Audition de Mme Jacqueline Aloisi
de Larderel, directrice de la Division du Commerce, de l'Industrie, et de
l'Economie du Programme des Nations-Unies pour l'Environnement,
le 8 avril
2003
Mme
Jacqueline Aloisi de Larderel, directrice de la Division du Commerce, de
l'Industrie, et de l'Economie du Programme des
Nations-Unies pour
l'Environnement (PNUE)
, a commencé son intervention par une
présentation du PNUE. Cet organisme a été
créé en 1972, suite à la réunion, à
Stockholm, de la Conférence des Nations-Unies sur « l'Homme et
l'Environnement ». C'est la première institution des Nations
Unies à avoir été implantée dans un pays en voie de
développement
Mme Jacqueline Aloisi de Larderel
a détaillé les trois
missions du PNUE :
* surveiller l'état de l'environnement mondial, et en dresser
régulièrement un bilan ; le troisième rapport a
été publié en 20O2 dans de nombreuses langues. On s'y
réfère souvent sous le titre « GEO 3 »
(Global Environment Outlook ).
* servir de plate-forme pour discuter des actions et politiques à mettre
en oeuvre pour répondre aux problèmes identifiés, et pour
préparer les conventions et accords internationaux nécessaires.

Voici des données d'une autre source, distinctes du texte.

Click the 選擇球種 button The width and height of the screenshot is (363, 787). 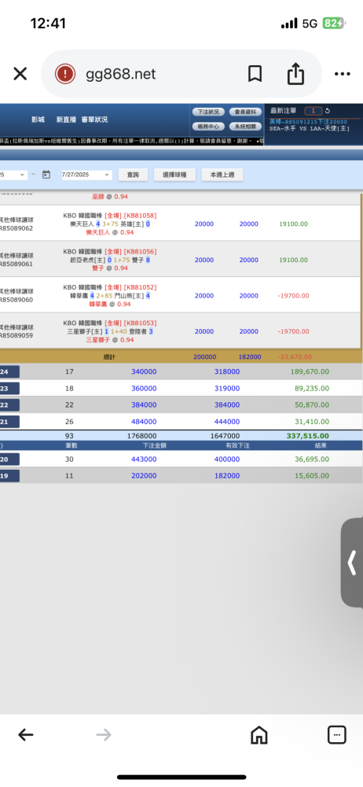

C'est ainsi que le PNUE a été à l'origine de diverses
conventions internationales relatives à l'environnement ; peuvent
être citées, notamment, la Convention de Vienne et le protocole de
Montréal relatifs à la protection de la couche d'ozone, la
convention de Bâle sur les déchets, la convention sur la
biodiversité, ou encore la convention sur les produits chimiques et
organiques persistants. Le PNUE a été choisi pour assurer le
secrétariat de ces conventions. Le PNUE met aussi en oeuvre des
accords volontaires avec des représentants de grands secteurs de
l'industrie ou des services (banques et assurances,
télécommunications, tourisme...). Le PNUE organise
également des débats relatifs aux secteurs des transports, de la
grande distribution, ou de la publicité, ces deux derniers secteurs
ayant une grande influence sur les modes de consommation des
ménages ;
* enfin, le PNUE remplit des fonctions de formation, échange et
diffusion d'information et de bonnes pratiques.

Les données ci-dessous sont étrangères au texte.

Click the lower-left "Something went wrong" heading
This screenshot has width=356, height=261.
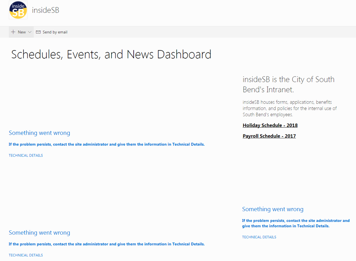coord(39,233)
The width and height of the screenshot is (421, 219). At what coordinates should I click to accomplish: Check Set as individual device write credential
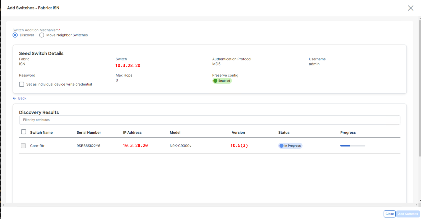click(x=22, y=84)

Le PNUE est actuellement dirigé par M. Klaus Töpfer, ancien
ministre allemand de l'Environnement. Le Directeur Executif du PNUE est
nommé par l'Assemblée générale des Nations-Unies
sur proposition du Secrétaire Général. Le Conseil
d'administration du PNUE se réunit tous les deux ans pour définir
le programme d'action de l'organisation et le budget correspondant. Des
sessions extraordinaires du Conseil ont lieu les autres années . A
l'occasion de ces Conseils se tient le Forum Global des Ministres de
l'Environnement, qui débat des grands enjeux environnementaux.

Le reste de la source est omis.